Ni la sangre de Eduardo ni la de sus compañeros quedarían sin honra. Fidel no era sencillamente el primer ministro; era un símbolo, sobre todo, para la juventud. Por eso lo siguió el Ejército Rebelde a Playa Girón y Playa Larga, y la bisoña Policía, y los milicianos. En la medianoche del 16 de abril alrededor de 1500 hombres equipados con una fuerza superior a la de varios países caribeños unidos iniciaron la invasión, con el fin de devolverle al Norte el timón de la Isla.

Miles de muchachos se movilizaron, incluido Ramón Jerez Carmenate, quien apenas contaba con 13 años de edad. En enero se había incorporado a la artillería antiaérea y en abril marchó sobre Girón. El 18 de abril vio cómo del cielo no solo cae lluvia, pues su batería se enfrentó a dos aviones B-26, que le propinaron el primer gran susto: un cohete explotó donde estuvo emplazada una pieza, antes de que la cambiaran de puesto.

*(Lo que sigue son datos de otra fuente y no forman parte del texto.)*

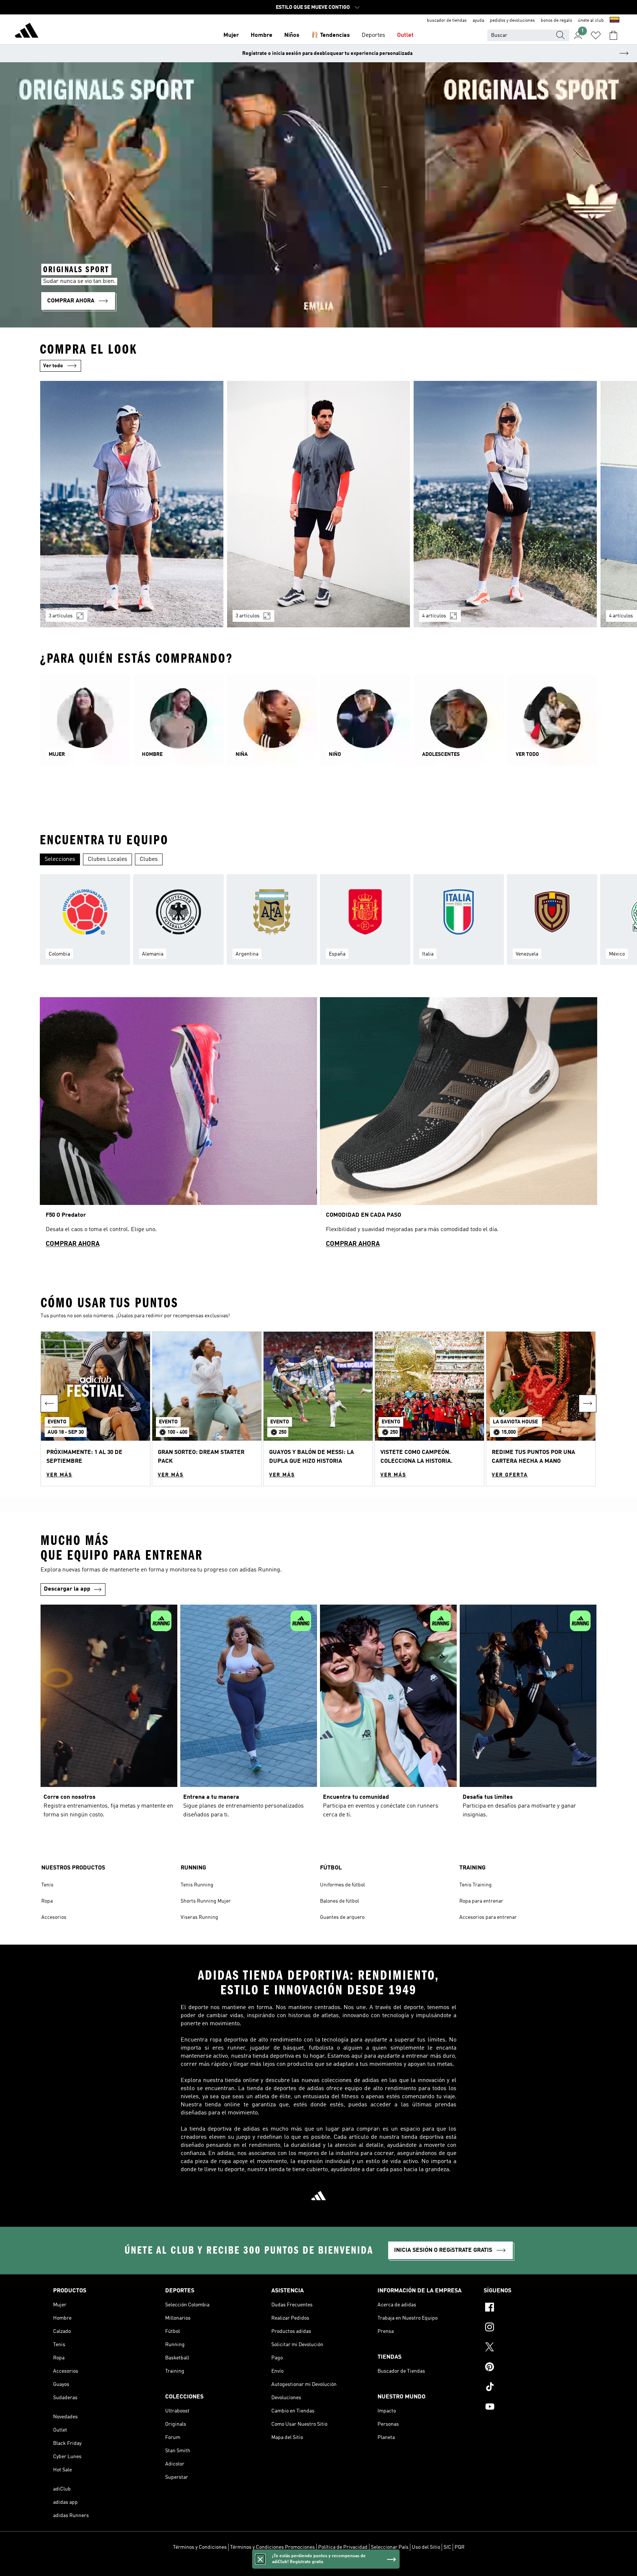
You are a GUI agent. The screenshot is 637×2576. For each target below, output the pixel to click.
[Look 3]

A la mañana siguiente volvió a llover pólvora, esta vez de morteros y ametralladoras calibre 50. La muerte rodeó a Ramón. Pero al más joven de los combatientes el ímpetu le brotó con más fuerza al ver a los caídos. A Girón entró con el Batallón de la Policía, que como él mismo recordó “se prendieron duro, pero duro de verdad”. Allí, para su sorpresa, se encontró con su padre; luego, se separaron y volvieron a verse días después. ¡Qué orgullo el del hijo, y el del padre, y el de las familias cubanas al ver que sus muchachos eran valientes al punto de propinarle al imperialismo yanqui la primera gran derrota en América!

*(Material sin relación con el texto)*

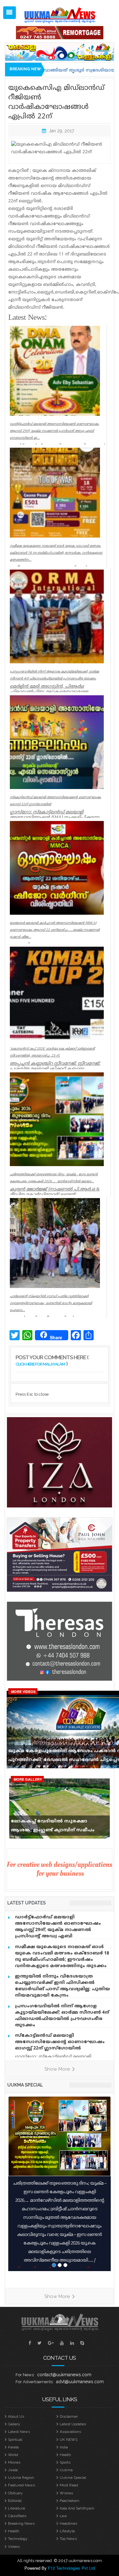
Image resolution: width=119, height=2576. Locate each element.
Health (65, 2455)
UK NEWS (68, 2439)
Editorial (15, 2500)
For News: (25, 2374)
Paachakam (69, 2500)
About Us (16, 2416)
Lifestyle (67, 2531)
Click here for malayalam (40, 1364)
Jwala (13, 2470)
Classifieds (17, 2516)
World (13, 2455)
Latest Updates (73, 2424)
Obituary (15, 2493)
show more (57, 2069)
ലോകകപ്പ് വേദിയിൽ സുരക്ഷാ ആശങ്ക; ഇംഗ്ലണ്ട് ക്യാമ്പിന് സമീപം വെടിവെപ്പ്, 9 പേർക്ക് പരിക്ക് (53, 1827)
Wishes (66, 2493)
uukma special (25, 2084)
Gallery (14, 2424)
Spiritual (15, 2439)
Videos (14, 2546)
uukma (66, 2470)
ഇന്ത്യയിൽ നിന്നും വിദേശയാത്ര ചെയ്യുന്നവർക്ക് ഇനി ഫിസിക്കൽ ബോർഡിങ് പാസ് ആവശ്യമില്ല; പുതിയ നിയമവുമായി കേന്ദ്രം (62, 1986)
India (64, 2447)
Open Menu (9, 12)
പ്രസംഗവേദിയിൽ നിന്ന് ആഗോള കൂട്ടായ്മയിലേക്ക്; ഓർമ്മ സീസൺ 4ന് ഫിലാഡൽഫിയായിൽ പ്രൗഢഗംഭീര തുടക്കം (62, 2016)
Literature (16, 2508)
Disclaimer (69, 2416)
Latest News (19, 2431)
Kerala (13, 2447)
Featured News (21, 2485)
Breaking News (21, 2523)
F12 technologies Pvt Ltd (71, 2568)
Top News (68, 2538)
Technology (18, 2538)
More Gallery (28, 1779)
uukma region (21, 2477)
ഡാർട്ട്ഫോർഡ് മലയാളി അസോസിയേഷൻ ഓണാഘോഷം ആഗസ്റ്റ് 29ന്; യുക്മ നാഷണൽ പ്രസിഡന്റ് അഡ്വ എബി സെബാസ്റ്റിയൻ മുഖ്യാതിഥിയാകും (58, 1930)
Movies (14, 2462)
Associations (70, 2431)
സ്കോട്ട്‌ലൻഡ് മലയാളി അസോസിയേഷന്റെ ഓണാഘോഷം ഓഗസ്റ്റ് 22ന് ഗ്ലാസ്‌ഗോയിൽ (60, 2042)
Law (63, 2516)
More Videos (23, 1691)
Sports (65, 2462)
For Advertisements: (35, 2381)
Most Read (69, 2485)
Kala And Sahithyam (77, 2508)
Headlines (68, 2523)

Los cubanos perdimos 176 vidas y tuvimos más de 300 heridos; los mercenarios, un centenar de víctimas, cientos de heridos y 1 197 prisioneros. Aquellos jóvenes rebeldes, entre pilotos y artilleros pusieron fuera de combate a 14 aviones B-26, de ellos ocho derribados y seis averiados, obligados a aterrizar en otros países.

En solo 66 horas la juventud cubana acentuó que su honda era la de David, como enseñó Martí. Ya lo había probado a mediados de 1958 en la ofensiva del ejército de Batista contra el Ejército Rebelde, llamada Fase Final o Fin de Fidel. Allí se batieron 300 contra 10 000, en aquel abril histórico la ventaja fundamental no eran los números, sino la tecnología, pero ¿quién no sabe que las fuerzas se multiplican cuando uno defiende un sueño?

Aunque no parezca cosa de muchachos, fueron unos muchachos como David los que hicieron retroceder a 16 bombarderos ligeros, seis batallones de infantería, un batallón de armas pesadas, un batallón aerotransportado, una compañía de tanques, todas las facilidades logísticas y de comunicaciones, apoyadas por unidades de la marina norteamericana: cuatro destructores, dos portaaviones, un portahelicópteros y dos embarcaciones ligeras artilladas y varios submarinos. En Girón se salvó a Cuba y a América Latina de despertares como los de Eduardo. Para eso muchachos como Ramón, y jóvenes como Fidel arriesgaron sus vidas.